──────── Data for analysis ────────
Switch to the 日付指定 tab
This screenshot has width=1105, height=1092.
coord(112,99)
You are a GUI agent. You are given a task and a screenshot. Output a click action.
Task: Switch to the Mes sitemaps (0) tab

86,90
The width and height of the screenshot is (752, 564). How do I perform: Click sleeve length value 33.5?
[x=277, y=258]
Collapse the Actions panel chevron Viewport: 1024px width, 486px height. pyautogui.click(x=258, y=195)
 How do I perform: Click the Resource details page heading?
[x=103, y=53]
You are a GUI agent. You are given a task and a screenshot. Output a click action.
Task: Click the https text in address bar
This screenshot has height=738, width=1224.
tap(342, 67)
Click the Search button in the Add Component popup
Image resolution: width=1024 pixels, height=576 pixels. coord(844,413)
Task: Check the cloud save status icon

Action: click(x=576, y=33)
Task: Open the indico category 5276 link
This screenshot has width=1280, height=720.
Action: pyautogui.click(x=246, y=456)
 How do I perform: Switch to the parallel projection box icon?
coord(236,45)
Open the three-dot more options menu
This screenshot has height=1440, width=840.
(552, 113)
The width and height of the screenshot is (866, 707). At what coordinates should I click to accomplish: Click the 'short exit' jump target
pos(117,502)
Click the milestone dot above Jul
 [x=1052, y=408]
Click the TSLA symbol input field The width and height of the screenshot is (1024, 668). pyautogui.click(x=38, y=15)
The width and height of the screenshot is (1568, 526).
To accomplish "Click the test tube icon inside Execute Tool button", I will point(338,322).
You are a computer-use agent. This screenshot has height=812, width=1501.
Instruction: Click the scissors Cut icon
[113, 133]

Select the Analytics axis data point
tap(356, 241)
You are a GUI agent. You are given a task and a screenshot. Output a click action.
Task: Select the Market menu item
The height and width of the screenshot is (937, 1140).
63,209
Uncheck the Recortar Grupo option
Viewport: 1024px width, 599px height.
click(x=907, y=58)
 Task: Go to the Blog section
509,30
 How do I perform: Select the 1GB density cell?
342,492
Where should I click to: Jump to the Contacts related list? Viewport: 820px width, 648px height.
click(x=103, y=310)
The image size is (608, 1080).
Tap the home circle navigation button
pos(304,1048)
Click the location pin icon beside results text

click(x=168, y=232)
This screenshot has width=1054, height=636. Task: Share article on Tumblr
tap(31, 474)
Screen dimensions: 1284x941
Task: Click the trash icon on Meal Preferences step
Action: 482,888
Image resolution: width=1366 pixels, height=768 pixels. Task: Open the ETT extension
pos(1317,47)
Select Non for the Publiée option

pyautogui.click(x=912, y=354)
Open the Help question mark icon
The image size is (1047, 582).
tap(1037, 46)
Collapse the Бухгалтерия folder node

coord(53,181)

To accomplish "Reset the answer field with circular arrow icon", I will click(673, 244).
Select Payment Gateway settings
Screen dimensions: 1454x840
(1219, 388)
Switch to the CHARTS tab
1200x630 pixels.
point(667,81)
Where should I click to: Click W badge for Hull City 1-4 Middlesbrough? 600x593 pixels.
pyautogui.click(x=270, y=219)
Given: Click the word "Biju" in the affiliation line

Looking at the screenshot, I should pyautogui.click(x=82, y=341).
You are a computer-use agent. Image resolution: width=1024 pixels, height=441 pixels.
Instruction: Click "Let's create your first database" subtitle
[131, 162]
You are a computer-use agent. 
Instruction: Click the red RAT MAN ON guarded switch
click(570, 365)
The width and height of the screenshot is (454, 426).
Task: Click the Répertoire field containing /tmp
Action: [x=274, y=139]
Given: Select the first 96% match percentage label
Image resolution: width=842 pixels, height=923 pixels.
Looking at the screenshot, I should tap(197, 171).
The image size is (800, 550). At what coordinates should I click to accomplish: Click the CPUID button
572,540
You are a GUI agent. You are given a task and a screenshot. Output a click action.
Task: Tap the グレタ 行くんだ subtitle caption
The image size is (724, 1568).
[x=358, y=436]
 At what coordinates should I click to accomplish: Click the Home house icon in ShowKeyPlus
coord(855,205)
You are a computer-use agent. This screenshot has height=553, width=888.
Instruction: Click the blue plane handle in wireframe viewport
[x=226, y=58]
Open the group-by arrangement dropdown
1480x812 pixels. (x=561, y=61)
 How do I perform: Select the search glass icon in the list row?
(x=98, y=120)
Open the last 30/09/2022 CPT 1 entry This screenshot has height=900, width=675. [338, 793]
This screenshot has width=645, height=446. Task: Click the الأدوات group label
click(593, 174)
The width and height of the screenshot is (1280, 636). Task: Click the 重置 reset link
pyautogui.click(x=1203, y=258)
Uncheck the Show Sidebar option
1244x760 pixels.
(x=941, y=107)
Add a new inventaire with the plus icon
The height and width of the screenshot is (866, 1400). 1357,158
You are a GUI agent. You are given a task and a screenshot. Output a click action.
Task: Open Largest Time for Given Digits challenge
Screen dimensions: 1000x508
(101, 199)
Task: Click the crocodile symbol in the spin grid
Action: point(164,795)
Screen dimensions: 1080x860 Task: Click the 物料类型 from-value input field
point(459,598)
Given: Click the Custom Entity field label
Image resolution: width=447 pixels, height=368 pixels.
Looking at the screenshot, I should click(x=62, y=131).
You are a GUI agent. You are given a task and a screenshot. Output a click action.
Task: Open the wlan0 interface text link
────────
Problem
Would you print exactly the lines from the first line of the entries above through the line that has "Collapse the Actions", both included, and stop there?

Result of the task
Switch to the 日付指定 tab
This screenshot has width=1105, height=1092.
coord(112,99)
You are a GUI agent. You are given a task and a screenshot. Output a click action.
Task: Switch to the Mes sitemaps (0) tab

86,90
The width and height of the screenshot is (752, 564). How do I perform: Click sleeve length value 33.5?
[x=277, y=258]
Collapse the Actions panel chevron Viewport: 1024px width, 486px height. pyautogui.click(x=258, y=195)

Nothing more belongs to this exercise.